Stored entries
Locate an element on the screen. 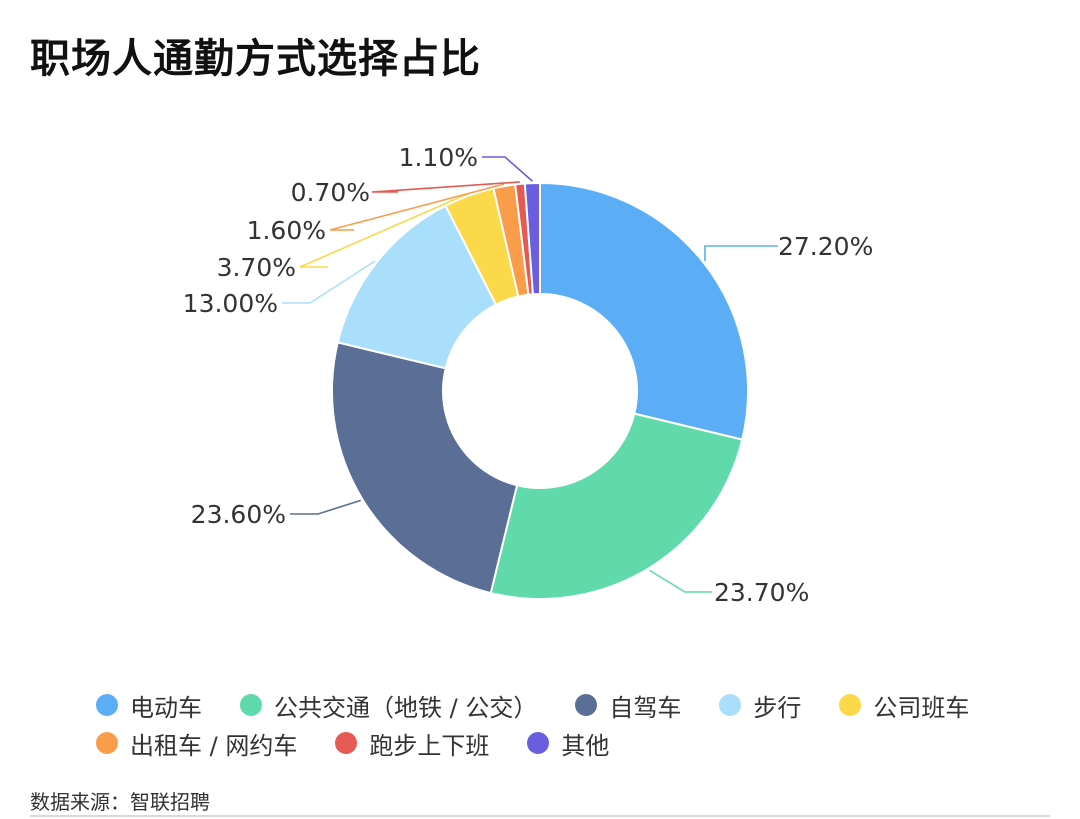  data-label: 13.00% is located at coordinates (230, 304).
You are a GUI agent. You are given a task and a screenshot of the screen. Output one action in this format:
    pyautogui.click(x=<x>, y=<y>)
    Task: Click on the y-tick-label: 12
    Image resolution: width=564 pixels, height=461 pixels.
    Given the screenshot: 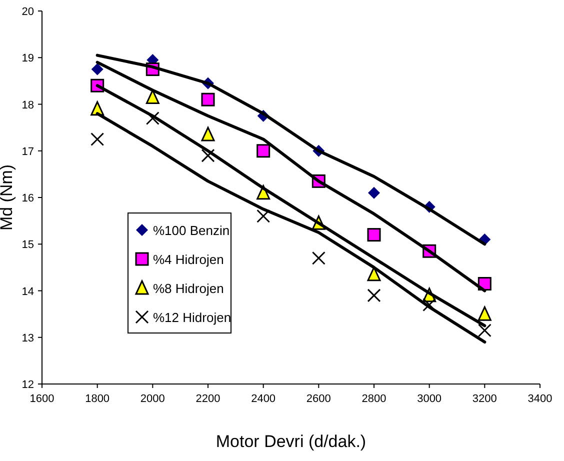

## Task brief
Rewrite the listing from the line containing "You are a GUI" through the end of the listing, changing "screenshot" to "screen image" and keeping everything else the same. Leave the pictures out.

## Your solution
You are a GUI agent. You are given a task and a screen image of the screen. Output one action in this format:
    pyautogui.click(x=<x>, y=<y>)
    Task: Click on the y-tick-label: 12
    Image resolution: width=564 pixels, height=461 pixels.
    Given the screen image: 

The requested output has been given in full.